“Why,” said the other, with an uneasy laugh, “did you think I was dead, George? Ha, ha! Feel that!”

He fetched the horrified man a thump in the back, which stopped even his gurgles.

“That feel like a dead man?” asked the smiter, raising his hand again. “Feel”—

The mate moved back hastily. “That’ll do,” said he fiercely; “ghost or no ghost, don’t you hit me like that again.”

“A’ right, George,” said the other, as he meditatively felt the stiff grey whiskers which framed his red face. “What’s the news?”

“The news,” said George, who was of slow habits and speech, “is that you was found last Tuesday week off St. Katherine’s Stairs, you was sat on a Friday week at the Town o’ Ramsgate public-house, and buried on Monday afternoon at Lowestoft.”
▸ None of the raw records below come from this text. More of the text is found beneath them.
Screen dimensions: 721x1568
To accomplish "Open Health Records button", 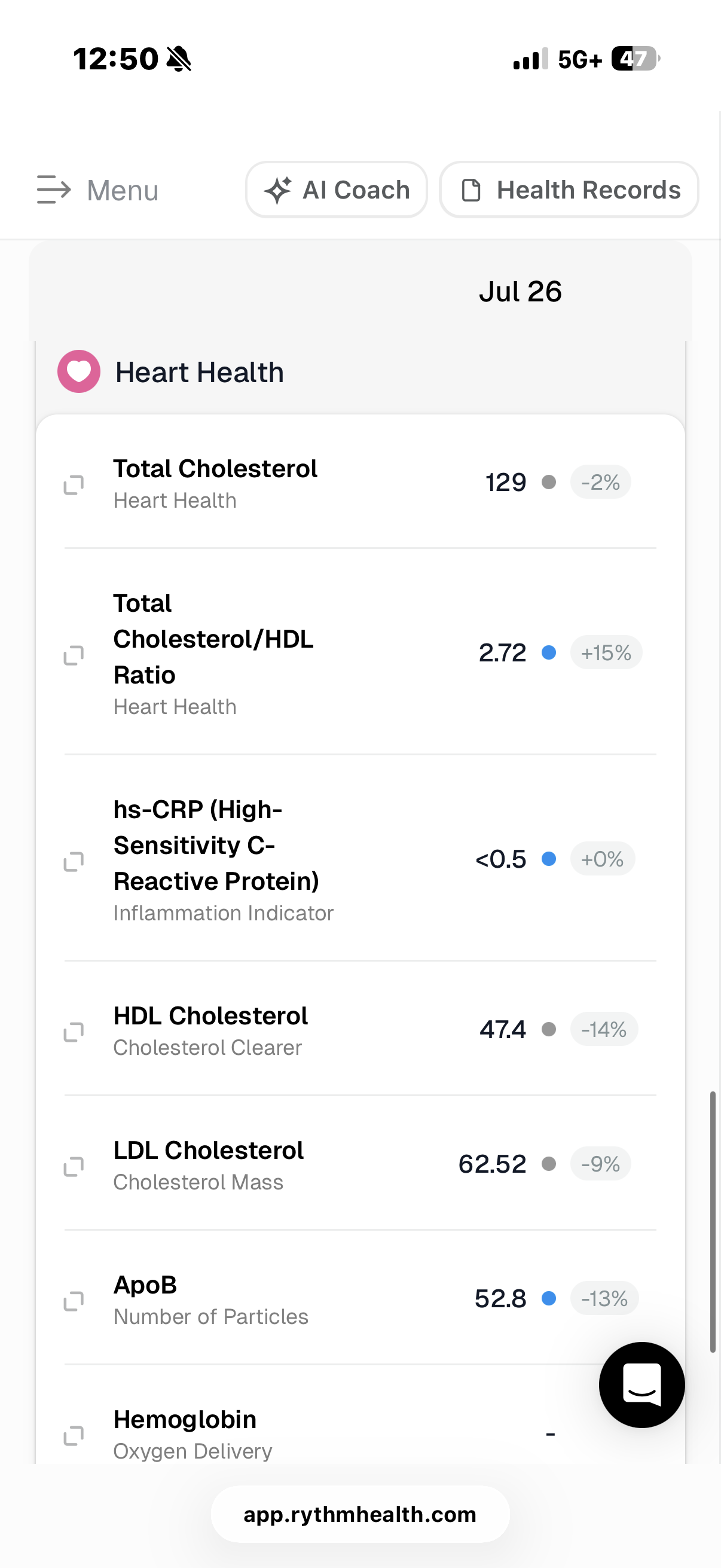I will pyautogui.click(x=569, y=190).
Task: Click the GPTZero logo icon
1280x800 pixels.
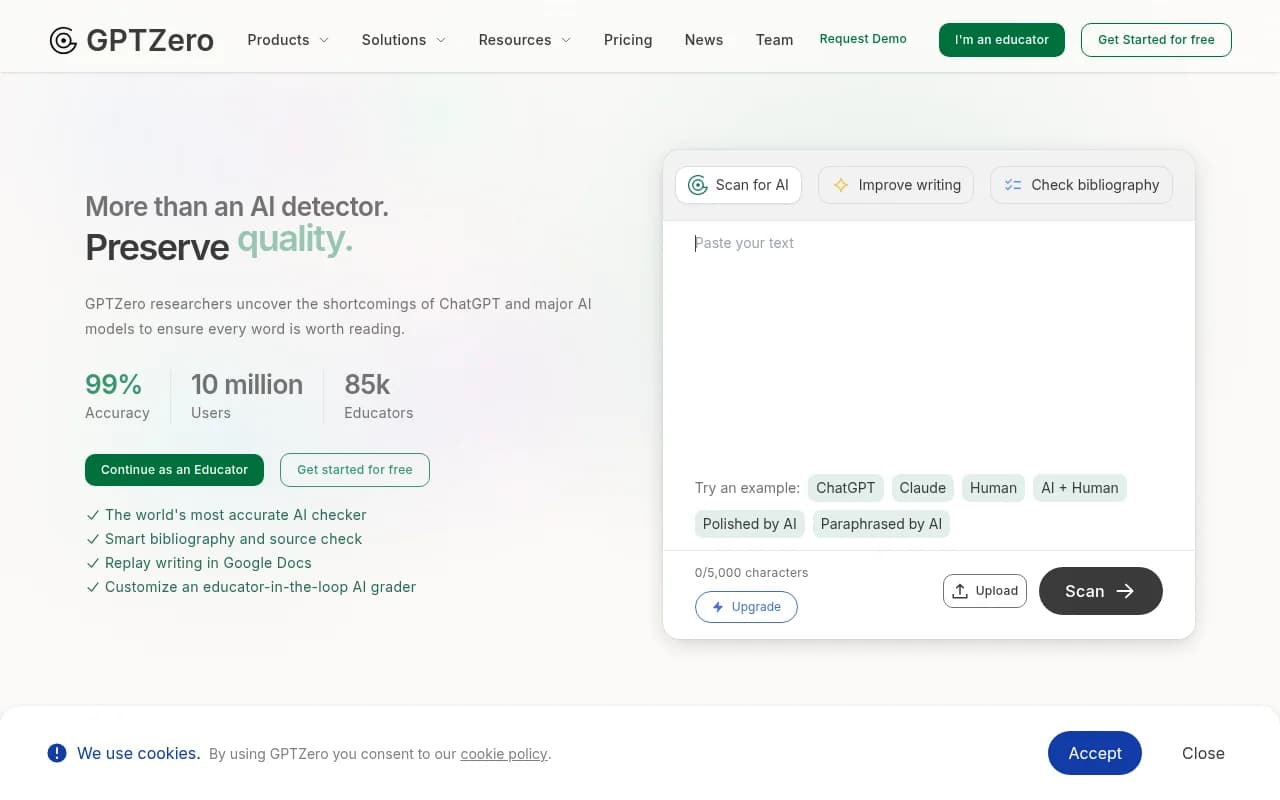Action: pyautogui.click(x=63, y=40)
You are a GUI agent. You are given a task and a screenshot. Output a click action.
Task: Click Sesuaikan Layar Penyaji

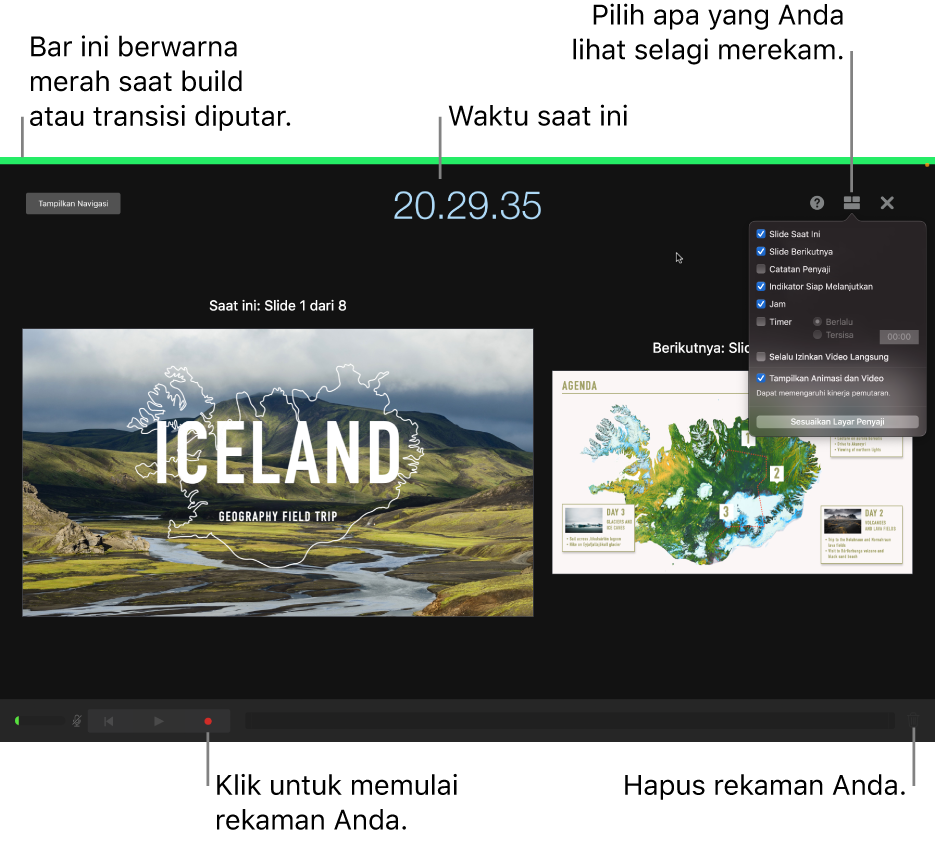pyautogui.click(x=837, y=421)
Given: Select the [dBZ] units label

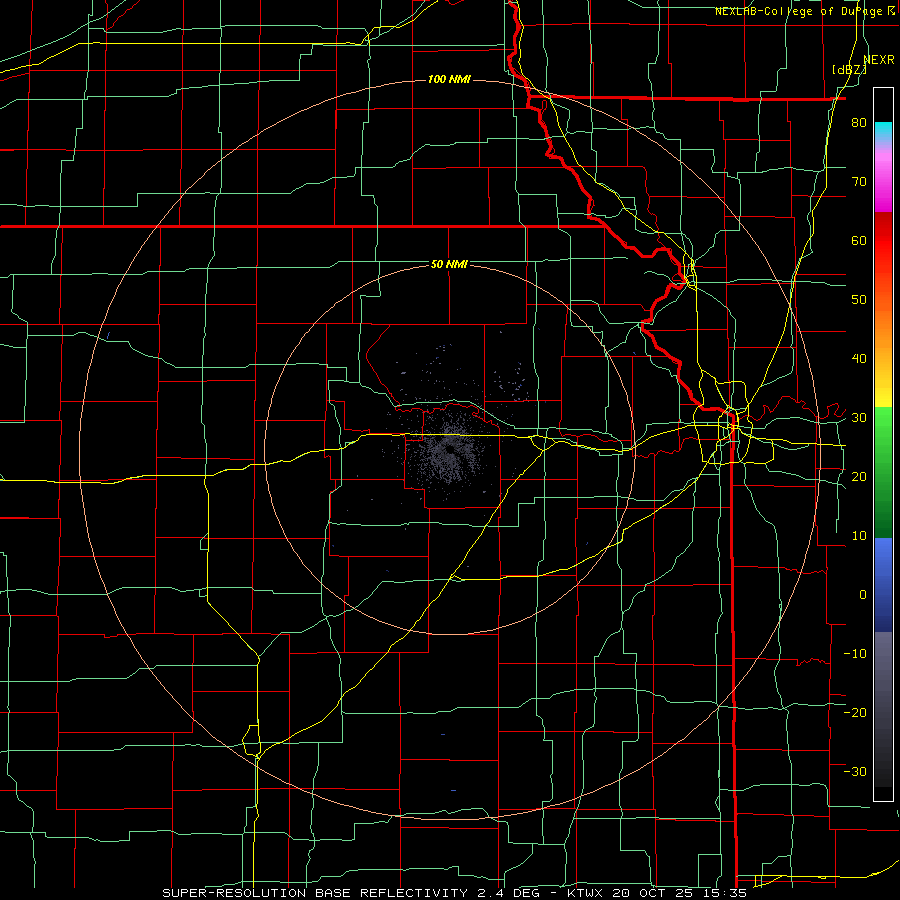Looking at the screenshot, I should pos(849,69).
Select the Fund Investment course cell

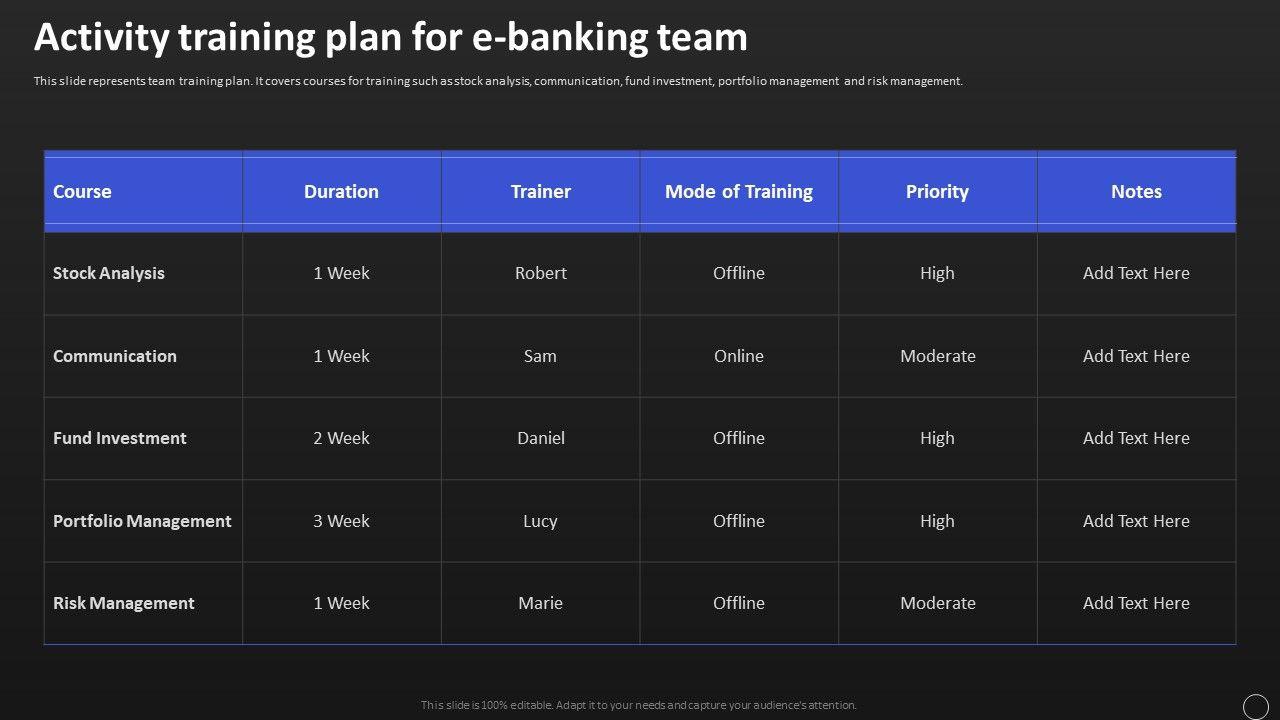(x=120, y=438)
“Buried?” gasped the other, “sat on? You’ve been drinking, George.”

“An’ a pretty penny your funeral cost, I can tell you,” continued the mate. “There’s a headstone being made now—‘Lived lamented and died respected,’ I think it is, with ‘Not lost, but gone before,’ at the bottom.”

“Lived respected and died lamented, you mean,” growled the old man; “well, a nice muddle you have made of it between you. Things always go wrong when I’m not here to look after them.”

“You ain’t dead, then?” said the mate, taking no notice of this unreasonable remark, “Where’ve you been all this long time?”